**EXCERPT TO READ**
....

This article concerns the permanent-magnet brushless AC motor. We’re going to review the phasor diagram, which has been the basis of AC motor theory for about 120 years. We will consider two cases : low speed (Fig. 1) and high speed (Fig. 2). In the high-speed case we will see the effect of flux-weakening, and we will see how a control strategy could be devised for flux-weakening operation at high speed.
The phasor diagram starts with the open-circuit EMF OE. The symbols are the same ones used in . All voltages and currents in the phasor diagram are r.m.s. values of fundamental time-harmonic components of the respective voltage and current waveforms (which may not be perfectly sinusoidal in practice). The EMF is drawn on the quadrature axis to reflect Faraday’s law, which in AC terms means that a flux-linkage phasor Ψ produces an EMF phasor jωΨ, where ω is the fundamental frequency in rad/sec. The open-circuit EMF is produced by the flux-linkage due to the magnet, and it is natural to set the flux-linkage phasor along the d-axis, in accordance with the long-established convention used with synchronous machines. jω then puts the EMF on the q-axis.

....

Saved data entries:
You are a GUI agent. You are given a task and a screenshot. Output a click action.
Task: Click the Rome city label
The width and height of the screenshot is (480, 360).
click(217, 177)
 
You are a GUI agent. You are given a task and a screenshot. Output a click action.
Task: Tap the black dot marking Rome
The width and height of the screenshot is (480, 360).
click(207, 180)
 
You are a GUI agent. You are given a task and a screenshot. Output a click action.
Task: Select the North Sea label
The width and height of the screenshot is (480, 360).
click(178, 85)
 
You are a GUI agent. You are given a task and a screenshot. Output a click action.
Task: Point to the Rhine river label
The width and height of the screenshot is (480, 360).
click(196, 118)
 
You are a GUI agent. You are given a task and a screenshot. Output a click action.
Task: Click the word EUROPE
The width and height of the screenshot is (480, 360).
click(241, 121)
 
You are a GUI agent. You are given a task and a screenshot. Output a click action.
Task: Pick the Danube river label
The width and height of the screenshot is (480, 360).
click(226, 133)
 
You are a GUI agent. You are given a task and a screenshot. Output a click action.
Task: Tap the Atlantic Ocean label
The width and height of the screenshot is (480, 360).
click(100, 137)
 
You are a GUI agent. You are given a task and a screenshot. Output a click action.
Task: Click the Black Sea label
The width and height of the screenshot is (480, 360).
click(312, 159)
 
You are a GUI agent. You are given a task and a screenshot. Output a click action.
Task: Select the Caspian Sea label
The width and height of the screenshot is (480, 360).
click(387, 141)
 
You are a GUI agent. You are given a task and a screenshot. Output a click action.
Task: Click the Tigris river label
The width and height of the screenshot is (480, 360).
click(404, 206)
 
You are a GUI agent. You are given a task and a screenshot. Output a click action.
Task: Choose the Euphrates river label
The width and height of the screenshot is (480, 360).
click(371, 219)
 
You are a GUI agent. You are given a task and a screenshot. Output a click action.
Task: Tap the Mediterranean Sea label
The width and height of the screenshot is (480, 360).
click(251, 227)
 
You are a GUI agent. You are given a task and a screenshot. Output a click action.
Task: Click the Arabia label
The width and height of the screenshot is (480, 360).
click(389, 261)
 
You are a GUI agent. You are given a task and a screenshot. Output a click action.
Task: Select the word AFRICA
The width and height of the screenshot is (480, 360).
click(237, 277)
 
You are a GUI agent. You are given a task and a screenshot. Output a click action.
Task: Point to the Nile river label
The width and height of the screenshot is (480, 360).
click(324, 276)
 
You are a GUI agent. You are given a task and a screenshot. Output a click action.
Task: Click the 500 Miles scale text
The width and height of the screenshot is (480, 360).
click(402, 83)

....

**TO BE DONE**
1) Translate this sentence from the phasor diagram text into Spanish: "The phasor diagram starts with the open-circuit EMF OE."
2) According to the phasor diagram text, for about how long has the phasor diagram been the basis of AC motor theory?
3) Extend the phasor diagram text on the permanent-magnet brushless AC motor, picking up after its last sentence.
The saved data entries are separate from the phasor diagram text and serve as independent material.

**RESULTS IN ORDER**
1) El diagrama fasorial comienza con la FEM de circuito abierto OE.

2) About 120 years.

3)
The current phasor OI is shown leading OE by the control angle ϒ. [Some engineers use β (= 90°+ϒ) as the control angle]. The current magnitude is 1⋅0 p.u. (per-unit). Note that when ϒ is positive, the current has a negative d-axis component, which is demagnetizing in the sense that it directly opposes the magnetomotive force of the magnet. In Fig. 1 Id = −0⋅1924 p.u., which is quite small. The q-axis component Iq = 0⋅9808 p.u., much larger. In nonsalient-pole (surface-magnet) motors, the torque is proportional to Iq and independent of Id, so it makes sense that Iq > Id, especially at low speed when the highest torques are usually required.
We now come to consider the AC voltage OV that is required to drive the current into the motor. This is the per-phase voltage at the terminals, or more precisely, its fundamental harmonic component. The actual voltage applied at the terminals by a PWM inverter is a very messy waveform that does not look anything like a sinewave, but the torque and the electromagnetic power conversion are entirely due to the fundamental time-harmonic components of voltage and current, so we can proceed with the phasor diagram and worry later about the relationship between the PWM inverter output voltage and its fundamental harmonic component; (see , p. 404).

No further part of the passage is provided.